• [Exercise aim]:
From the listing below, copy each line that holds "computer".
"""
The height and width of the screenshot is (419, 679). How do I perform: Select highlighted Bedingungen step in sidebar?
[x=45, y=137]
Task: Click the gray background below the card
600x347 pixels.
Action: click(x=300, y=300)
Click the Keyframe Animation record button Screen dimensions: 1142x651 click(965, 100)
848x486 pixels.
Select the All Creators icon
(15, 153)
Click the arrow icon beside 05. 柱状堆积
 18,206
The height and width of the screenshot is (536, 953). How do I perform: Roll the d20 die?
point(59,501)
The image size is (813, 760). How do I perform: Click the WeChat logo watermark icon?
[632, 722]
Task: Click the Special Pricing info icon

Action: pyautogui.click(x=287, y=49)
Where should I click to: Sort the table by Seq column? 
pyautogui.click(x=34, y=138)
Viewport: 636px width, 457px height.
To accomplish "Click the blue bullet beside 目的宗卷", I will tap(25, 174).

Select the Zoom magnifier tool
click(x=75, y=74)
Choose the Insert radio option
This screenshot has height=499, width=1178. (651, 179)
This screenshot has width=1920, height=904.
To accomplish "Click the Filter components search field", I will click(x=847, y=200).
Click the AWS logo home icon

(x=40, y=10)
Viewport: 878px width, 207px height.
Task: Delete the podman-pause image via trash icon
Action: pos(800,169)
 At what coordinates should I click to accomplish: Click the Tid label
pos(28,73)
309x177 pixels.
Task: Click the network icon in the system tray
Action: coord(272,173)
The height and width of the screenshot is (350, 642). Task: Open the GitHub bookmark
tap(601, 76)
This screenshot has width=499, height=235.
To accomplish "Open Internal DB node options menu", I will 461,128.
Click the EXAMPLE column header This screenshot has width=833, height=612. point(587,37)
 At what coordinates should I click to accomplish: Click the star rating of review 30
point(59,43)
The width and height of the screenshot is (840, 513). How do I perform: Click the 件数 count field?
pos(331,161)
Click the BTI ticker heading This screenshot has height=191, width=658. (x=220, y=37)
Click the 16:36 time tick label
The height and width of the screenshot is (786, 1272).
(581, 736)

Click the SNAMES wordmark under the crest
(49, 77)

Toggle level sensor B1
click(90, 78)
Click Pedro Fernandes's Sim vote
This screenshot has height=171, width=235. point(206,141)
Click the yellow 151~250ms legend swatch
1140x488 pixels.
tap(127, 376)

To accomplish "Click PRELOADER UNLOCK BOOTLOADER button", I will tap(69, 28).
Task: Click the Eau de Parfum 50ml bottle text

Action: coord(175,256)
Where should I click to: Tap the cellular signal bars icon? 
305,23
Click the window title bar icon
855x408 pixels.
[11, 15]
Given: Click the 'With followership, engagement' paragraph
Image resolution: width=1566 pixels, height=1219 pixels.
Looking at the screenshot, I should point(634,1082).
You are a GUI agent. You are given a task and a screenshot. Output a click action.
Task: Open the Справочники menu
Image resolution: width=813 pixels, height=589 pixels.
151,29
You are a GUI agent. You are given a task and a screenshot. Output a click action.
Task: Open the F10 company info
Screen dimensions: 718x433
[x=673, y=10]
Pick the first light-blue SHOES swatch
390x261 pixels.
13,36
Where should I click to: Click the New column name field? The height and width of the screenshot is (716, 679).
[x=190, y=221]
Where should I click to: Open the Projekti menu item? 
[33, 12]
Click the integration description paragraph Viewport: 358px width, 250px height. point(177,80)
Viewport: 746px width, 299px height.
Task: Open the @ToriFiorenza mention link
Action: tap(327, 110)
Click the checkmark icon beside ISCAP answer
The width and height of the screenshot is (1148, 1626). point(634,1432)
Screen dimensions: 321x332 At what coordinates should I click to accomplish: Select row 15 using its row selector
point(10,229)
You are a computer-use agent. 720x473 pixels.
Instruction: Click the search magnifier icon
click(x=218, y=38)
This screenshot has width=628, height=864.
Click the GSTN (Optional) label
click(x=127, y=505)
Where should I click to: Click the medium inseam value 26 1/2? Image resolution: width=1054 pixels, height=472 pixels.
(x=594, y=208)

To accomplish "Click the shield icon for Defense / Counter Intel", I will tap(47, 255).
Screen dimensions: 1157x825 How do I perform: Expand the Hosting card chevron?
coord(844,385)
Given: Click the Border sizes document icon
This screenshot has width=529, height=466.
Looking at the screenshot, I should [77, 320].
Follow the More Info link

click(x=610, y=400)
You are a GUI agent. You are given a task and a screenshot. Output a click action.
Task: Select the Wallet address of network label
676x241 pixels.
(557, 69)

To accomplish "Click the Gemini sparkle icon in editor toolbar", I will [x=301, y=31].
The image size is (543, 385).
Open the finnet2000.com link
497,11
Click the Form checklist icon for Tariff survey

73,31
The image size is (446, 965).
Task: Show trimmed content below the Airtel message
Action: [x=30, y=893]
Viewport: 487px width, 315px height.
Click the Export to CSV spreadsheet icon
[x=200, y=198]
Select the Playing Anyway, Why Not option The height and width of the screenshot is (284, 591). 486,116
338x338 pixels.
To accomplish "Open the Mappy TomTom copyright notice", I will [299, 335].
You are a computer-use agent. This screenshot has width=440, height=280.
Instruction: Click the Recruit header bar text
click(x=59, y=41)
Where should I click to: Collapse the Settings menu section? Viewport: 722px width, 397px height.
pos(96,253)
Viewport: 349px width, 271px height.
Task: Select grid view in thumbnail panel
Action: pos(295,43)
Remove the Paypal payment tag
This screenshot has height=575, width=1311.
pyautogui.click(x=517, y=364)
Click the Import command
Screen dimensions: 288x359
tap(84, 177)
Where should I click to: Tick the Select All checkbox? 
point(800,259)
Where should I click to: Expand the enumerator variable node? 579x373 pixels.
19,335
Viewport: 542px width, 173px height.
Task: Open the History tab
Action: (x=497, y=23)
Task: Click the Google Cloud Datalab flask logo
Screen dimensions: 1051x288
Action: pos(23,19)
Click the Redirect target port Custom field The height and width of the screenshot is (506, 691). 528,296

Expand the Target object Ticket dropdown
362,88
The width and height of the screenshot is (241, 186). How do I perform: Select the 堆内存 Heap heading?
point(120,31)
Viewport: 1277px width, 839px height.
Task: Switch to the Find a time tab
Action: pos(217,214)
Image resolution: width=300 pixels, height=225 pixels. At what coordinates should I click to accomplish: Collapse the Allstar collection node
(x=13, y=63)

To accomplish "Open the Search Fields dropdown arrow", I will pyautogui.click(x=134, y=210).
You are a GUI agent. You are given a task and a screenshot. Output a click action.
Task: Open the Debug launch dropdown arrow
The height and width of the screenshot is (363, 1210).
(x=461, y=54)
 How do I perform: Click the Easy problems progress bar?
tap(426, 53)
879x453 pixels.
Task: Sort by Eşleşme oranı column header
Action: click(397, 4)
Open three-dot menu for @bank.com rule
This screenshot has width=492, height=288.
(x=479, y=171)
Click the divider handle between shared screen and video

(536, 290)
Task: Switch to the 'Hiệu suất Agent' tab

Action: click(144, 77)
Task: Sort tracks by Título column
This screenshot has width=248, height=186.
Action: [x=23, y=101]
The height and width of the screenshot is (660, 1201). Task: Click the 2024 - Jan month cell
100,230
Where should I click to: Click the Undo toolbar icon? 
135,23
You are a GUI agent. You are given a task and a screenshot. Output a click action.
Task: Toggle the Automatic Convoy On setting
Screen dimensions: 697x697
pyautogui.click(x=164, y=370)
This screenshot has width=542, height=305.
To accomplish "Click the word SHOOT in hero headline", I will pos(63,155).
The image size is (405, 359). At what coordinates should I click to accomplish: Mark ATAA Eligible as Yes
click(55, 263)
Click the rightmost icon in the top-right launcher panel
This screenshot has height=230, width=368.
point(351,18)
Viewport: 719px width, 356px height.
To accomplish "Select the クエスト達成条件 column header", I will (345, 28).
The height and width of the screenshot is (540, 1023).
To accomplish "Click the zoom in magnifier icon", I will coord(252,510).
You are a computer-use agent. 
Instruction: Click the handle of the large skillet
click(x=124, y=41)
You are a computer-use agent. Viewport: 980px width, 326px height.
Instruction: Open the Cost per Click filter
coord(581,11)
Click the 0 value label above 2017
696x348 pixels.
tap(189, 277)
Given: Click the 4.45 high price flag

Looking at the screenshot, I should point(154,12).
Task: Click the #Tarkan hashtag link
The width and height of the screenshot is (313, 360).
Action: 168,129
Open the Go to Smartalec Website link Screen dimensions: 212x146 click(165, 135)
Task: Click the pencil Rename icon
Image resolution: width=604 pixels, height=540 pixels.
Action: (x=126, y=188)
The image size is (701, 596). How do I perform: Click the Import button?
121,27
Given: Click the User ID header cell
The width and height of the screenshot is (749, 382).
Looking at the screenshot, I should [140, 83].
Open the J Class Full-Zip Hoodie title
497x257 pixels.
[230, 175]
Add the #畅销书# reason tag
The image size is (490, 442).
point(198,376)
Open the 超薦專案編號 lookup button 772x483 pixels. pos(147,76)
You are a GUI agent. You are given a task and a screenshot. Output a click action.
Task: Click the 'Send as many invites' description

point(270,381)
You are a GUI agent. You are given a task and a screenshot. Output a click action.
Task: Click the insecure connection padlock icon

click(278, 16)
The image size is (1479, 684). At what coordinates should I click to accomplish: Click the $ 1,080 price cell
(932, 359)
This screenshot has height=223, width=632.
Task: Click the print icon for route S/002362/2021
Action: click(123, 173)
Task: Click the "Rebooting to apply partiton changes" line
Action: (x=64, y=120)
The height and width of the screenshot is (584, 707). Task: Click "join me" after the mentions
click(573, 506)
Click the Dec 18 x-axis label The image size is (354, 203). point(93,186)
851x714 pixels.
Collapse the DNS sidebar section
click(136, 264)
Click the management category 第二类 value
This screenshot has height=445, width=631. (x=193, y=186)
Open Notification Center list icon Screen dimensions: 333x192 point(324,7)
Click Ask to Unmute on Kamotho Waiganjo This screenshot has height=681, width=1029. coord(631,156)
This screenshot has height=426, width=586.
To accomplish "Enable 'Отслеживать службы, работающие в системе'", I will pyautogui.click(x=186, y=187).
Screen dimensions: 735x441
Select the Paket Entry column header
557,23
"""
• [Solved problem]:
You are a computer-use agent. 720x473 pixels.
You are a computer-use agent. This screenshot has width=440, height=280.
You are a computer-use agent. 
You are a computer-use agent. Viewport: 980px width, 326px height.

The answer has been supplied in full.